The Insurance Institute for Highway Safety rates vehicle seat/head restraint designs as good, acceptable, marginal, or poor using a protocol by the Research Council for Automobile Repairs’ International Insurance Whiplash Prevention Group (RCAR/ IIWPG). Studies of insurance neck injury claim rates for rear impact crashes show that vehicles with seats rated good have lower claim rates than vehicles with seats rated poor, but the relationship between acceptable/ marginal ratings and claim rates is less clear.
To better understand the relationship between measured neck injury criteria and injury claim rates, a series of rear impact crash tests was conducted to determine the influence of crash pulse, as dictated by vehicle structure, on the performance of seat/head restraints. The role of head restraint adjustment also was examined by comparing BioRID responses in the driver position, with the restraint adjusted according to the RCAR/ IIWPG protocol, and in the front passenger position, with the restraint adjusted to its lowest position. In an attempt to match the severity of the RCAR/IIWPG crash pulse, vehicles were struck by a flat rigid barrier to create a velocity change of 16 km/h (10 mi/h).

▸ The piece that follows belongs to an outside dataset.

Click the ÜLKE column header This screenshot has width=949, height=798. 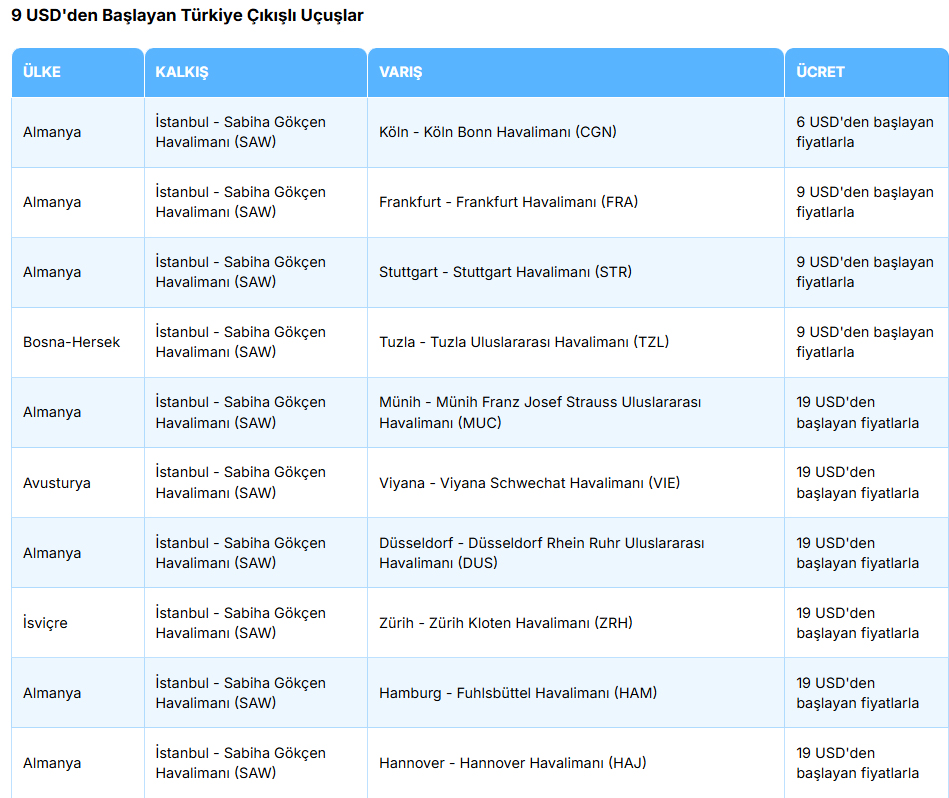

Four small cars with rated seat/head restraints and varying real-world neck injury claim rates were selected. The 2006 Honda Civic and 2005 Chevrolet Cobalt both received good ratings in the RCAR/ IIWPG sled test, but the Civic had a relatively low neck injury claim rate compared with the Cobalt. The 2006 Saturn Ion and 2005 Ford Focus both received marginal ratings in the sled test, but the neck injury claim rate for the Ion was comparable with that for the good-rated Civic, and the Focus had the highest neck injury claim rate among the vehicles tested.

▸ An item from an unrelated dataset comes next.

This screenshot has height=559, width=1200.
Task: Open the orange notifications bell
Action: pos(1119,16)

BioRID response ratings for the driver position matched the sled test ratings for the Cobalt and Focus but were one rating level lower for the Civic and Ion. BioRID response ratings for the passenger position were the same as those for the driver position for all vehicles except the Cobalt, which was one rating level lower. The findings suggest that changing the RCAR/ IIWPG protocol to include vehicle specific crash pulses and/or changing the restraint setup would not improve the relationship between seat/head restraint ratings and neck injury claim rates. Furthermore, examination of additional BioRID injury metrics not currently assessed under the protocol does not help explain real-world neck injury claim rates and does not support changing the current evaluation criteria. Additional research is needed to determine whether vehicle underride/override alters vehicle accelerations in a way that makes crash tests more predictive of neck injury claim risk in rear-end collisions.